• REQUIRED ACTION: Gather from the material every line that contains the string "toolbar".

━━━━━━

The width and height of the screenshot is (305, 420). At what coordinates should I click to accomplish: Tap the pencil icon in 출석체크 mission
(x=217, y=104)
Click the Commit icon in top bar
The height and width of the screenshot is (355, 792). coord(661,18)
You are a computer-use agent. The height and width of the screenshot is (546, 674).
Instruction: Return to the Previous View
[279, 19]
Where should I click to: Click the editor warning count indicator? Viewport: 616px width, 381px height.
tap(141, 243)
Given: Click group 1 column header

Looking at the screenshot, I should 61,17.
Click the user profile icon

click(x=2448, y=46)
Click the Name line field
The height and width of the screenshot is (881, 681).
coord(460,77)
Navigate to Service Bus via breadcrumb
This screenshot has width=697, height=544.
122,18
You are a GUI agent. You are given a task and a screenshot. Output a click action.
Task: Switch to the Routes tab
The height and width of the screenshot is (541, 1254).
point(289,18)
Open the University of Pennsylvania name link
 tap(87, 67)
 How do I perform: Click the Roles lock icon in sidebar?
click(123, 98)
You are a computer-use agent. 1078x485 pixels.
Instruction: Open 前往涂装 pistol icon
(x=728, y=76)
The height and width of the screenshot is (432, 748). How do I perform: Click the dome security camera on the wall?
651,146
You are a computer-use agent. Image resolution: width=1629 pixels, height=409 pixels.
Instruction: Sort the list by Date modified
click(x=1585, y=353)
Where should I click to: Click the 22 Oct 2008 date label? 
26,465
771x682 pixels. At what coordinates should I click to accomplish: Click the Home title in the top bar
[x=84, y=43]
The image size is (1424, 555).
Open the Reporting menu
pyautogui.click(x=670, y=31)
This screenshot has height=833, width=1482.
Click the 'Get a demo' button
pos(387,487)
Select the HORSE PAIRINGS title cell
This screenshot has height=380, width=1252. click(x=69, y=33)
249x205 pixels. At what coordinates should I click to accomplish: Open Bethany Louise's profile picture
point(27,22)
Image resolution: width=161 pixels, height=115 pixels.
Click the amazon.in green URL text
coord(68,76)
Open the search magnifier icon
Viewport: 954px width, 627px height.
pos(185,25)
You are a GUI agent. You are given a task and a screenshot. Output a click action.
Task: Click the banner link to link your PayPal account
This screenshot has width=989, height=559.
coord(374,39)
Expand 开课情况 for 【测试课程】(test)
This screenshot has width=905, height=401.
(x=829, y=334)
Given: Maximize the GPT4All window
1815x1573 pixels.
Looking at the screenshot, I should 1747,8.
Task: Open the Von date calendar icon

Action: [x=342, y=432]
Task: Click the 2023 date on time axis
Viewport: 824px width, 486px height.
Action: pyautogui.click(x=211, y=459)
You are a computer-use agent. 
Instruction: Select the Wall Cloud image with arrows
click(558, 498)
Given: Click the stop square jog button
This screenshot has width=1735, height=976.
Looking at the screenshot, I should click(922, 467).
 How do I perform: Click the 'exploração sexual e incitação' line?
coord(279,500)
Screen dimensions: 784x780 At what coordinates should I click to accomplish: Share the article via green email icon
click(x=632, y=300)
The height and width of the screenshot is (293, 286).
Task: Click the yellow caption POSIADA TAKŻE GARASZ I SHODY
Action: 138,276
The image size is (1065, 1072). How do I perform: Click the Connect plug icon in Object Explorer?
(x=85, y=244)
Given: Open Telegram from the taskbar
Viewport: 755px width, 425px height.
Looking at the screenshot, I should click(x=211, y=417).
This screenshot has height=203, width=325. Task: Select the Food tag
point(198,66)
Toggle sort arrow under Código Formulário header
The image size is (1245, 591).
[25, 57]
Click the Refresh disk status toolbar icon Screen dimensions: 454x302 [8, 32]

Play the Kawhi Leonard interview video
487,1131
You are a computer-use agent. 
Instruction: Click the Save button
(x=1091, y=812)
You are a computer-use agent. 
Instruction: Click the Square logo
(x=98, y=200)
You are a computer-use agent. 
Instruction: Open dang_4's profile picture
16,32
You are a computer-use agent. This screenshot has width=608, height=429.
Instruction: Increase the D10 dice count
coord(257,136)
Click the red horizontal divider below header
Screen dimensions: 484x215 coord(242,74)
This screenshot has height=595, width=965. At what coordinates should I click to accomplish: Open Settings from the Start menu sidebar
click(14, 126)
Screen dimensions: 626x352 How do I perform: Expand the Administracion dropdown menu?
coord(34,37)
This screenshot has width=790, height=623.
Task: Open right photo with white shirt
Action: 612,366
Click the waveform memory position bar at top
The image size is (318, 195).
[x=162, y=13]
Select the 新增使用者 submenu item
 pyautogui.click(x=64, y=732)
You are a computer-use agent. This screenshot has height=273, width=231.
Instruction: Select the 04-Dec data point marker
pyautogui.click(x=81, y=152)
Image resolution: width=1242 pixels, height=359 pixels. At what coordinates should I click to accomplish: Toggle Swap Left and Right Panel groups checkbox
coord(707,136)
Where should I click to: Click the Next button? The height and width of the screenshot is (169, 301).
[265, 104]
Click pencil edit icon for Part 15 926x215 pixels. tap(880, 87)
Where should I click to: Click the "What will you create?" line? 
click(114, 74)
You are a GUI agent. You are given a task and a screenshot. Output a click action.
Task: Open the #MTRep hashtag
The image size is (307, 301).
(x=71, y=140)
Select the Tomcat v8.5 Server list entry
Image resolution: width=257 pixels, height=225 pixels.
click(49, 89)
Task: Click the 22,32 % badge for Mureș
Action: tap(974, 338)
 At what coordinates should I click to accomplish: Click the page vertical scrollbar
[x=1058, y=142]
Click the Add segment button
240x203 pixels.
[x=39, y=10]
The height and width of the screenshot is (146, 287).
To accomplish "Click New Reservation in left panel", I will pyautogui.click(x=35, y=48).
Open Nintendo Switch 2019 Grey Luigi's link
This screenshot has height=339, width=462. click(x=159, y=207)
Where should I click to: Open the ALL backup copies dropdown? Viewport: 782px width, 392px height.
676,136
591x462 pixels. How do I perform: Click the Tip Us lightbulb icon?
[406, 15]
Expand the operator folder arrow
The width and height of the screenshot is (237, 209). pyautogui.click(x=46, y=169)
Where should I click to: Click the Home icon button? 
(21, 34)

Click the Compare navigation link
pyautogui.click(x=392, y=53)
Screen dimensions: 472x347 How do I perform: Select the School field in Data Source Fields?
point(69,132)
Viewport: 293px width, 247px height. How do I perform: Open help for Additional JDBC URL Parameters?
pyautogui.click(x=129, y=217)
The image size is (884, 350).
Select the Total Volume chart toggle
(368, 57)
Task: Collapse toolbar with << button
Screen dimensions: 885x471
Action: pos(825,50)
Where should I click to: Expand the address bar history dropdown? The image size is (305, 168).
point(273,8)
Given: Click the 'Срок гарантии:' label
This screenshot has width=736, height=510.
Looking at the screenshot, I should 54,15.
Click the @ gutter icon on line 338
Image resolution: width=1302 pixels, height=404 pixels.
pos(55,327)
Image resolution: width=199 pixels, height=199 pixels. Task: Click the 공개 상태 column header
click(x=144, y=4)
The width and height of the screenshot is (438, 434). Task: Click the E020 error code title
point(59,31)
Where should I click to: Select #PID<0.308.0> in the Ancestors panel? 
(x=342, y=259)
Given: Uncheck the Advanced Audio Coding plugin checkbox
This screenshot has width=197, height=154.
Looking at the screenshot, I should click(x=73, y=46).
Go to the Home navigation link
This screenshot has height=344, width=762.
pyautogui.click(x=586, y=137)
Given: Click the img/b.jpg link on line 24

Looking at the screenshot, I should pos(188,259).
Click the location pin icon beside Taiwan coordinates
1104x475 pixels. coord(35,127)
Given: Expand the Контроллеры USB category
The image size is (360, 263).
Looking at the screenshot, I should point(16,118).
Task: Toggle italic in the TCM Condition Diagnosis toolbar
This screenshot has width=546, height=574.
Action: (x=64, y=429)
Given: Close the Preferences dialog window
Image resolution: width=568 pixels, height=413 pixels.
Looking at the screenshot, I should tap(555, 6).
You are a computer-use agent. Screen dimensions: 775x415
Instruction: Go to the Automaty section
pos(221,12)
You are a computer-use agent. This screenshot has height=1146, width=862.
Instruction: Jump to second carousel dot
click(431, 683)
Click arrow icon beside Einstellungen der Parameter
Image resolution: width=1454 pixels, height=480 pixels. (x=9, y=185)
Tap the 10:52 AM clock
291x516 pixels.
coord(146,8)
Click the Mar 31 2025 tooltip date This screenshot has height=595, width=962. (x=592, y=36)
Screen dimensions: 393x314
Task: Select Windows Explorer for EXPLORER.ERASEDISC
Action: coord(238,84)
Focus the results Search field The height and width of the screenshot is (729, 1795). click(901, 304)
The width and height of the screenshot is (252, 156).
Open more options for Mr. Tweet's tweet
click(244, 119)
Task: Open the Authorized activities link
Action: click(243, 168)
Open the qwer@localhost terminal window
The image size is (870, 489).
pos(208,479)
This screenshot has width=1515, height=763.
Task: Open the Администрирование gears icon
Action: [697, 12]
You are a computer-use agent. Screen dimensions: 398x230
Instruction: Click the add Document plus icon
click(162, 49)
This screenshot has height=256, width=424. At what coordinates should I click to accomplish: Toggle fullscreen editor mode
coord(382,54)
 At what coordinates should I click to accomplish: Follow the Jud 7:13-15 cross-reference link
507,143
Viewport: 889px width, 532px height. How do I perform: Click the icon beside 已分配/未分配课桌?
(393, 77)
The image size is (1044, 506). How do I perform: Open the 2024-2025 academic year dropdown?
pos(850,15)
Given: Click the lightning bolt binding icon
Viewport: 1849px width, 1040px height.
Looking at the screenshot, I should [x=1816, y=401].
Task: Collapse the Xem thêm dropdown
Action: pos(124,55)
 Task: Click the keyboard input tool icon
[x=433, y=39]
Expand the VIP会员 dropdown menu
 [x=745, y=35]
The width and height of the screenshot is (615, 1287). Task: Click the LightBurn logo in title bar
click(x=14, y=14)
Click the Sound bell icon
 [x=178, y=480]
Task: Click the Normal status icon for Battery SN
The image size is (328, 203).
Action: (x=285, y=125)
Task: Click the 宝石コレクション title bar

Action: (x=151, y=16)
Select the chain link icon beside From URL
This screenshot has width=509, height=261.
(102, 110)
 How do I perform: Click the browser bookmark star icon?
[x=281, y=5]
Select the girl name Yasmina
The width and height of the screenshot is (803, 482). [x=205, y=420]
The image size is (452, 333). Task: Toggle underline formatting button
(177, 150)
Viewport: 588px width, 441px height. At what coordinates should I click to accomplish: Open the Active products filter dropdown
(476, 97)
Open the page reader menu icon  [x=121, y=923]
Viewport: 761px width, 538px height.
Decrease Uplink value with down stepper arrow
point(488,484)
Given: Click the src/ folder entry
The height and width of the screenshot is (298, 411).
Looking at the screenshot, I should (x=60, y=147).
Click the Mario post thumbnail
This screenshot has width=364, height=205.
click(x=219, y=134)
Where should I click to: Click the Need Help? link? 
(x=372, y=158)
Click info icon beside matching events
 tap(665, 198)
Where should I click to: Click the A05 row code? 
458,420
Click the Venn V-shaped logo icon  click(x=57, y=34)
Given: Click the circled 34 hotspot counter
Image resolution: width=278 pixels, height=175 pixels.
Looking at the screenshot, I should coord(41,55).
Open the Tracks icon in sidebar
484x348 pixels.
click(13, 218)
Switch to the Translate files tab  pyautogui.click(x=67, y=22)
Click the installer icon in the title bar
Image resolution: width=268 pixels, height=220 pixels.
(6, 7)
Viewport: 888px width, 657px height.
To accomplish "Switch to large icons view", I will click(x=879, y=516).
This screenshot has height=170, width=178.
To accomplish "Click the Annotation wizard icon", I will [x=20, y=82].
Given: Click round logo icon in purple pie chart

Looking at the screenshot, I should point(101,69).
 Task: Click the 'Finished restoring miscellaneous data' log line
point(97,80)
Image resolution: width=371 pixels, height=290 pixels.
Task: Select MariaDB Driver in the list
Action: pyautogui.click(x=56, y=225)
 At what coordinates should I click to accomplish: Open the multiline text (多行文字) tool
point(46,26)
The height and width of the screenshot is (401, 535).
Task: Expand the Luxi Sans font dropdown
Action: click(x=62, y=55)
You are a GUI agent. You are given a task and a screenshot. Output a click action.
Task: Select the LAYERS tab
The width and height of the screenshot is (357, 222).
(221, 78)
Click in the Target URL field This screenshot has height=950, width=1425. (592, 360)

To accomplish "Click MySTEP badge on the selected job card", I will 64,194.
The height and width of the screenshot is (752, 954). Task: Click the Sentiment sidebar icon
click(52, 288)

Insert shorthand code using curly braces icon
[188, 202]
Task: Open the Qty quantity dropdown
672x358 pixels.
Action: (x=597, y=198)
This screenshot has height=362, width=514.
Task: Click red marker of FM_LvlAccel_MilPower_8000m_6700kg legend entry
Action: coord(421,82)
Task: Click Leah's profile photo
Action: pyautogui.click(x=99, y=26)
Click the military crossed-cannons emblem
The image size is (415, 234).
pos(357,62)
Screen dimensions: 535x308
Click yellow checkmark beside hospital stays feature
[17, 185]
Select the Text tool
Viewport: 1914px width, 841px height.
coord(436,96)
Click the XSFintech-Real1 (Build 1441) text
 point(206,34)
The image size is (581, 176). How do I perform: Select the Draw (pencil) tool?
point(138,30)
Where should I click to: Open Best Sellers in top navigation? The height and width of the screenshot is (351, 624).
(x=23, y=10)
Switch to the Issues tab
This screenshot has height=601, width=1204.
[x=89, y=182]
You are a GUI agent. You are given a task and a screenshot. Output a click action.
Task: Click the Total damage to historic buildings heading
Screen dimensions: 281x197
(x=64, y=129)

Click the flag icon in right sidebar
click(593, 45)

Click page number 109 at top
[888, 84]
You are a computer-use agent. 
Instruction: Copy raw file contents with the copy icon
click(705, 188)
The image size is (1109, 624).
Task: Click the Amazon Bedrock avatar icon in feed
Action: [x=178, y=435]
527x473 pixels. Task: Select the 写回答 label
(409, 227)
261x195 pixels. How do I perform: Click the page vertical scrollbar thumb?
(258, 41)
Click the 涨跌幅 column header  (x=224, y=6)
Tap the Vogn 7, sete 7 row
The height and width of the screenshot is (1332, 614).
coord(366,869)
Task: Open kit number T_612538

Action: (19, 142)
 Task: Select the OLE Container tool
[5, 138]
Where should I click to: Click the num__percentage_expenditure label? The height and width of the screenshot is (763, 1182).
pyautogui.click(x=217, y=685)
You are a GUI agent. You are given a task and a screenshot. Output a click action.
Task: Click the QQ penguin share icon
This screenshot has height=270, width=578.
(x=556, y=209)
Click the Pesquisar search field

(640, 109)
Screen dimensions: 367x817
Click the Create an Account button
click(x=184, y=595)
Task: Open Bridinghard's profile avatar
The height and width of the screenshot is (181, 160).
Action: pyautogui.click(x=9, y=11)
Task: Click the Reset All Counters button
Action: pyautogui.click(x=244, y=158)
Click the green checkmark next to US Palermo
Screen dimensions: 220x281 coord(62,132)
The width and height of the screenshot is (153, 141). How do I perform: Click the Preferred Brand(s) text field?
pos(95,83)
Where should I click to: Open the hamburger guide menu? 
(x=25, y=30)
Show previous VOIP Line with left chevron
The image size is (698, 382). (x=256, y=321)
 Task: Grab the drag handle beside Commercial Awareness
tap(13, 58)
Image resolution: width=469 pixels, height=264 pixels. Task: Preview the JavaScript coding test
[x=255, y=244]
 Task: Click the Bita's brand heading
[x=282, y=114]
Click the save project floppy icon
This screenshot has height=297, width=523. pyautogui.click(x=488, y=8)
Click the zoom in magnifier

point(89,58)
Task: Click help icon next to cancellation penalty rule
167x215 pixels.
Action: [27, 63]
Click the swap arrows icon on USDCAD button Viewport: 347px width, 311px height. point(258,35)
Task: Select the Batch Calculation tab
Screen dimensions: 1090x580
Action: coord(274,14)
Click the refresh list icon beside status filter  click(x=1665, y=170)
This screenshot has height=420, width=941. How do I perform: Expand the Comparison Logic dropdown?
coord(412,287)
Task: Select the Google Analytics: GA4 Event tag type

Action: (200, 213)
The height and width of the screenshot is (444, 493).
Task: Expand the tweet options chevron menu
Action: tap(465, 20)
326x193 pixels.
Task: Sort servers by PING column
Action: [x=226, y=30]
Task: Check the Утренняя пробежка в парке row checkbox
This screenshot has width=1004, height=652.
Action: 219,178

━━━━━━

• SOLVED EXERCISE:
Click the Refresh disk status toolbar icon Screen dimensions: 454x302 [8, 32]
Task: Collapse toolbar with << button
Task: Toggle italic in the TCM Condition Diagnosis toolbar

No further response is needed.